Simple Sales Prediction

07_the_omegas
20160616

# Divide to get ω₁

``    val a4=a3.withColumn("w1", col("sum(pxy)")/col("sum(pxx)") )``

Result:

``````a4.orderBy("shop","product").show()

+----------+-------+-------------------+------------------+--------------------+
|      shop|product|           sum(pxy)|          sum(pxx)|                  w1|
+----------+-------+-------------------+------------------+--------------------+
|  megamart| cheese|           -83.6016|124.39869999999998| -0.6720456081936549|
|  megamart|   milk|  4.699600000000002|          100.0994|0.046949332363630567|
|  megamart|   nuts|  466.9998999999999|             143.0|   3.265733566433566|
|  megamart| razors|           -69.4553|120.90820000000001| -0.5744465635912204|
|  megamart|   soap|              -11.0|             110.0|                -0.1|
|superstore| cheese|0.39890000000000114|          128.8991|0.003094668620649...|
|superstore|   milk|-2.5002999999999993|          104.0996|-0.02401834397058...|
|superstore|   nuts|         -2096.0004|             143.0| -14.657345454545453|
|superstore| razors|-285.00030000000004|             143.0| -1.9930090909090912|
|superstore|   soap|           -11.0003|             110.0|-0.10000272727272727|
+----------+-------+-------------------+------------------+--------------------+``````

## Calculate ω₀

Glue column ω₁ onto aggregation dataframe a2 (which has the averages), so that we can compute ω₀ from the formula:

``````    val a5= a2.join( a4, Seq("shop","product"), "leftouter").
select("shop","product","avg_x","avg_y","w1")  ``````

Result:

``````a5.orderBy("shop","product").show()

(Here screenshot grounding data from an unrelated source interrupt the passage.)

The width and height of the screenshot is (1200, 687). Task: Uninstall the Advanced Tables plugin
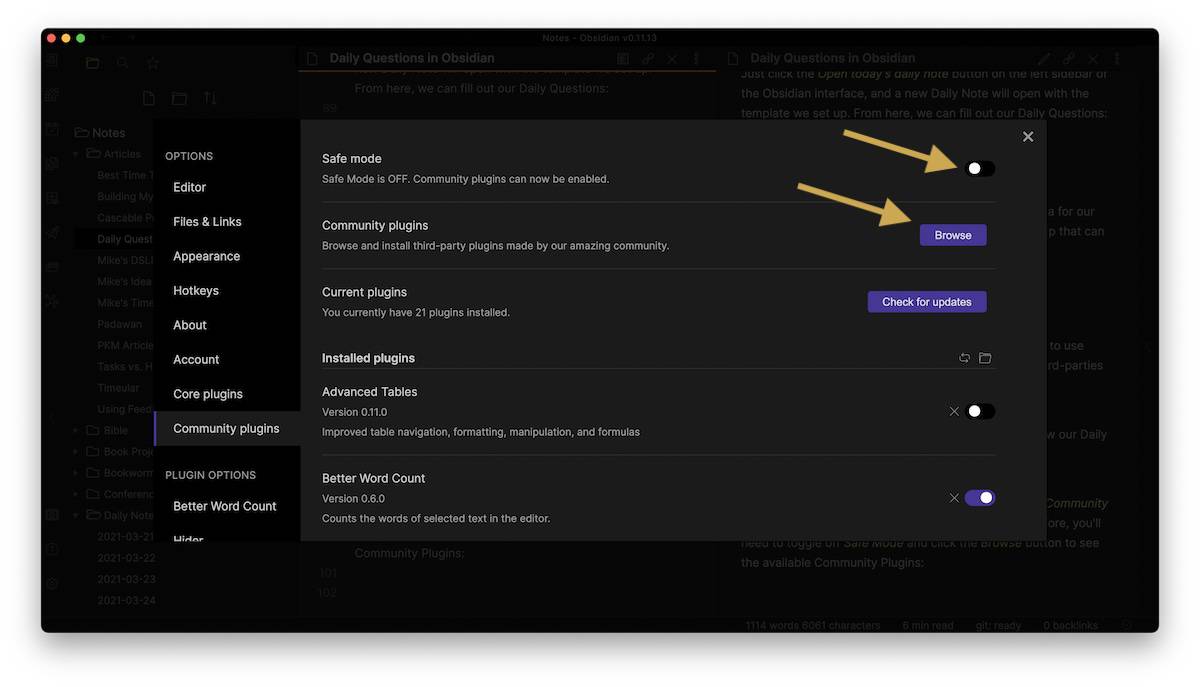[954, 411]
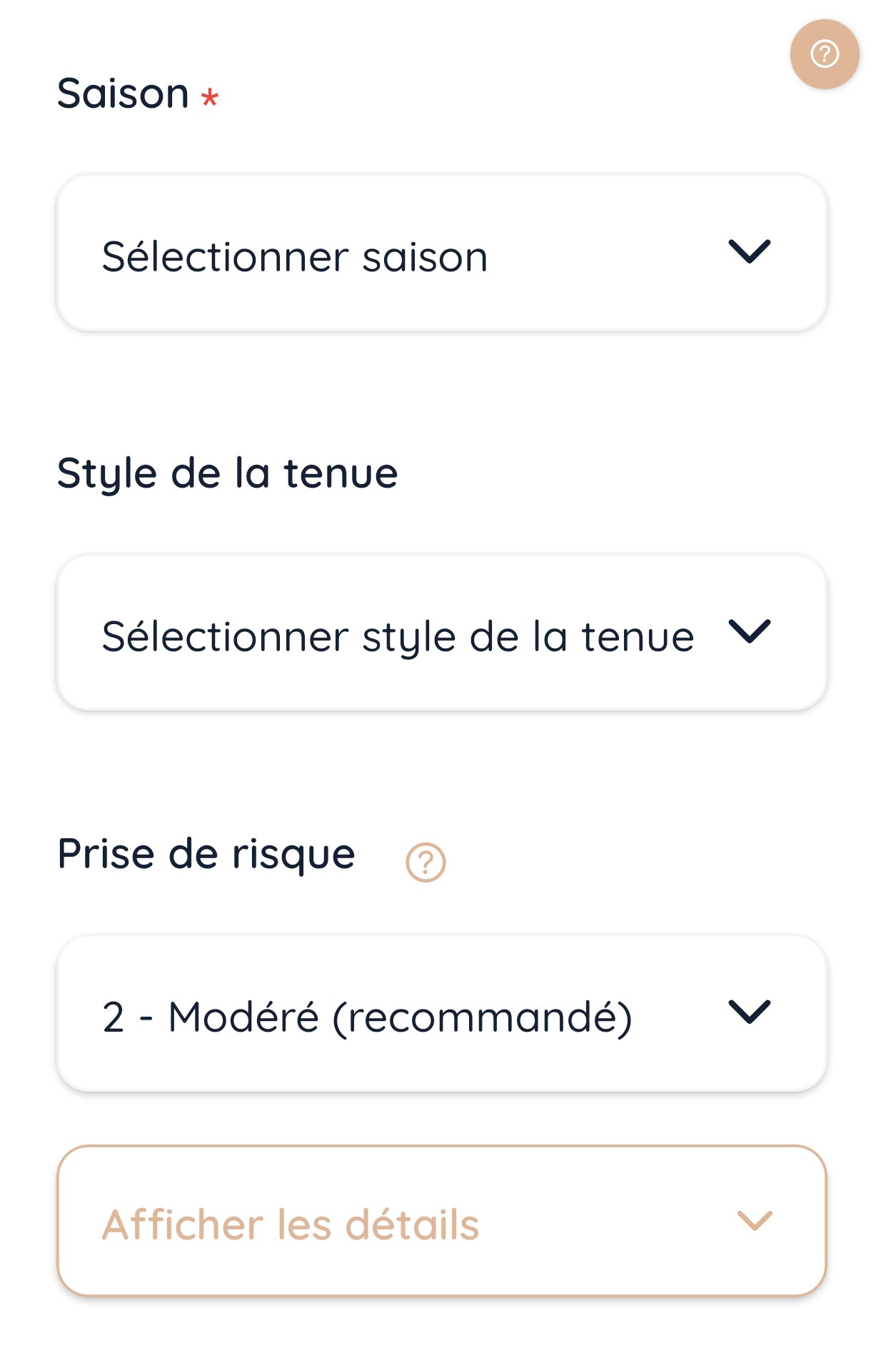Click the Modéré (recommandé) selected value text
This screenshot has height=1348, width=896.
click(400, 1017)
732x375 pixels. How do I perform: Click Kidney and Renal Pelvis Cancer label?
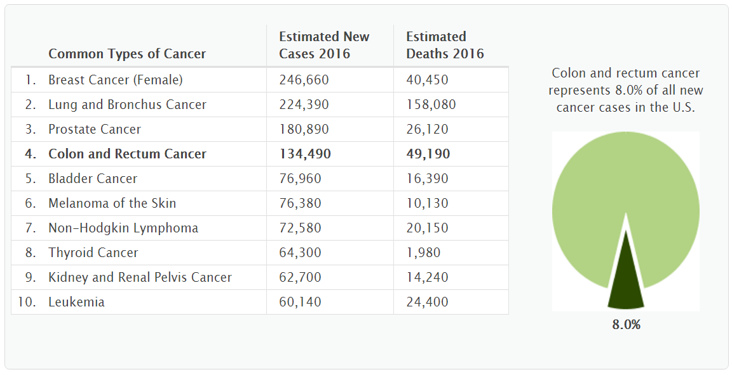tap(140, 277)
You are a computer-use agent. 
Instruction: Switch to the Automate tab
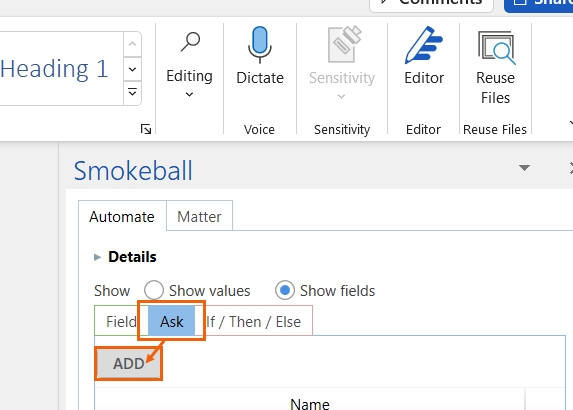122,216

+----------+-------+------+---------+--------------------+
|      shop|product| avg_x|    avg_y|                  w1|
+----------+-------+------+---------+--------------------+
|  megamart| cheese|   6.4|     56.4| -0.6720456081936549|
|  megamart|   milk|   6.7|     27.9|0.046949332363630567|
|  megamart|   nuts|   6.5|1341.6666|   3.265733566433566|
|  megamart| razors| 6.909| 519.5454| -0.5744465635912204|
|  megamart|   soap|   7.0|      8.0|                -0.1|
|superstore| cheese|   6.9|     56.4|0.003094668620649...|
|superstore|   milk|   7.3|     33.5|-0.02401834397058...|
|superstore|   nuts|   6.5|1279.1666| -14.657345454545453|
|superstore| razors|   6.5| 352.3333| -1.9930090909090912|
|superstore|   soap|   6.0|      7.2|-0.10000272727272727|
+----------+-------+------+---------+--------------------+``````

Now calculate w0:

``    val a6=a5.withColumn("w0", col("avg_y") - col("w1") * col("avg_x") ) ``

Result:

``````a6.orderBy("shop","product").show()

+----------+-------+------+---------+--------------------+------------------+
|      shop|product| avg_x|    avg_y|                  w1|                w0|
+----------+-------+------+---------+--------------------+------------------+
|  megamart|  bread|6.4545| 461.2727|   7.185967535361064|  414.890872543012|
|  megamart| cheese|   6.4|     56.4| -0.6720257234726688| 60.70096463022508|
|  megamart|   milk|   6.7|     27.9| 0.04695304695304696|27.585414585414583|
|  megamart|   nuts|   6.5|1341.6667|   3.265738461538462|         1320.4394|
|  megamart| razors|6.9091| 519.5455| -0.5744354248425476| 523.5143317937795|
|  megamart|   soap|   7.0|      8.0|                -0.1|               8.7|